El coste de la restauración ha sido cubierto con recursos propios de la corporación, complementados con aportaciones voluntarias de hermanos y devotos, beneficiándose estos de los incentivos fiscales contemplados en la Ley de Mecenazgo. Asimismo, la hermandad ha solicitado la inclusión del manto en el Programa de Restauración del Patrimonio Mueble Cofrade de la Diputación Provincial de Córdoba, lo que ha permitido aliviar parte de la inversión necesaria.
Imágenes inéditas
El acto ha transcurrido con el conocido cofrade, Eduardo Capdevila, como maestro de ceremonias. En el mismo ha intervenido el Superior de la Compañía de Jesús, José Javier Pardo, que ha dado la bienvenida a los presentes. Uno de los momentos más esperados ha sido la participación de Juan José Primo Jurado, director del Instituto Andaluz de Patrimonio Histórico, quien ha hablado acerca de la actividad del IAPH y ha presentado a los técnicos que han intervenido.
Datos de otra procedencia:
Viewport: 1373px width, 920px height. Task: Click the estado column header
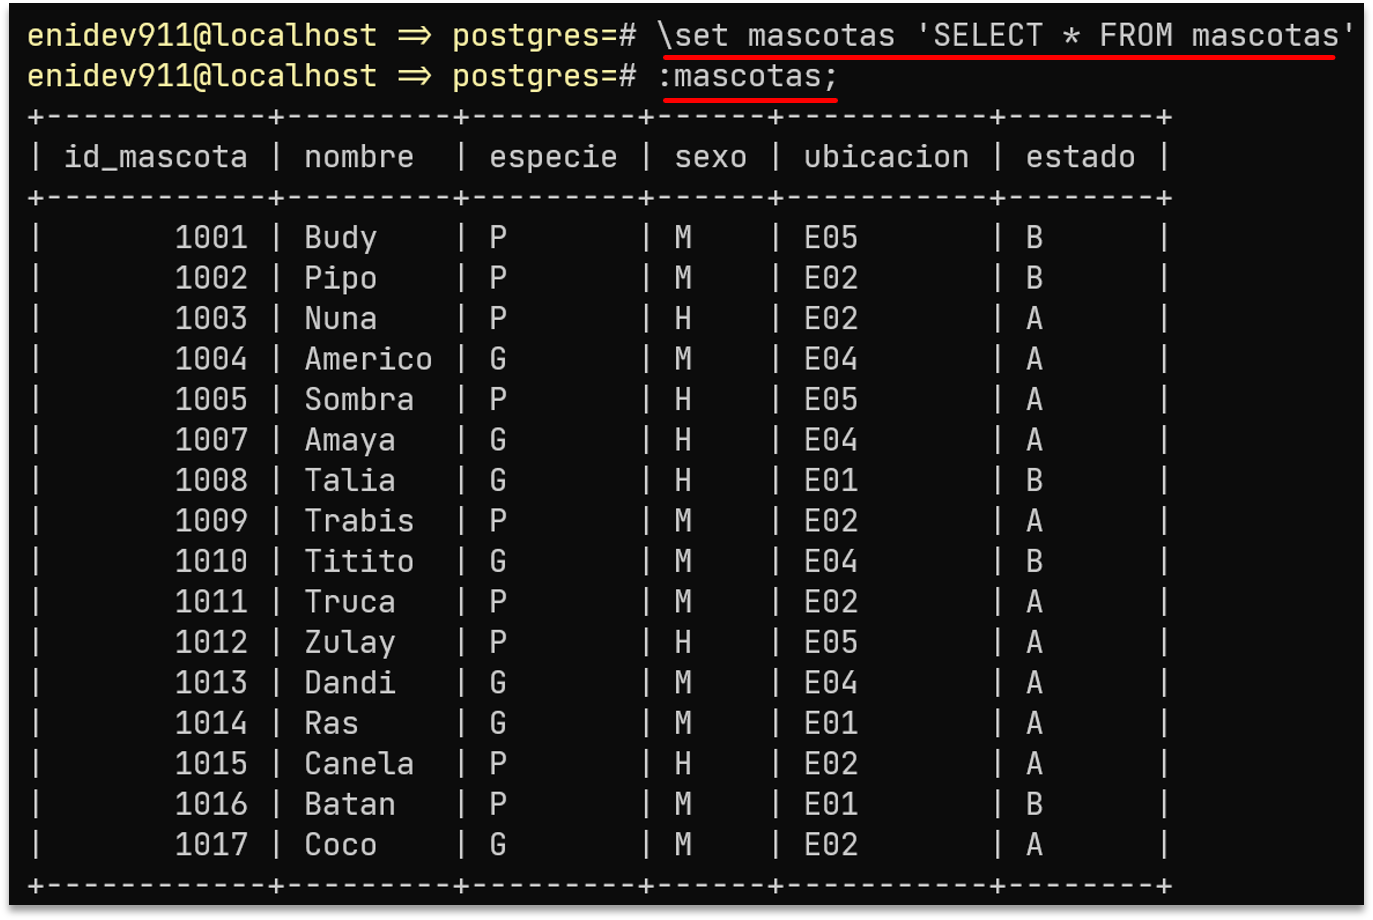tap(1080, 157)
Estos, con apoyo audiovisual, han expuesto el estado en que se encontraba el y las soluciones que han adoptado para su conservación. Además de mostrar un interesante material audiovisual, que ha incluido fotografías en infrarrojos, donde se apreciaban los cúmulos de cera y residuos que no se apreciaban a simple vista. Posteriormente ha tomado la palabra Salvador Fuentes, presidente de la Diputación de Cordoba bajo cuyo mecenazgo se ha podido acometer el proceso restaurador. Y, finalmente el hermano mayor, Joaquín de Velasco, ha tenido unas palabras de agradecimiento y despedida.
Expuesto
El manto se ha expuesto, extendido sobre una estructura, en el centroi de la nave del templo, a los pies del presbiterio. A su lado en una pantalla se ha proyectado una presentación para apoyar las explicaciones.
Con la ejecución de esta restauración, la Hermandad de la Buena Muerte reafirma su compromiso con la conservación de su patrimonio, asegurando que una de las cumbres del bordado litúrgico andaluz permanezca intacta para las generaciones futuras. La recuperación del manto no solo devuelve su esplendor original a la Reina de los Mártires, sino que también enriquece la iconografía de la Madrugada cordobesa, esa noche en la que arte, silencio y devoción se entrelazan en un único acto de expresión espiritual.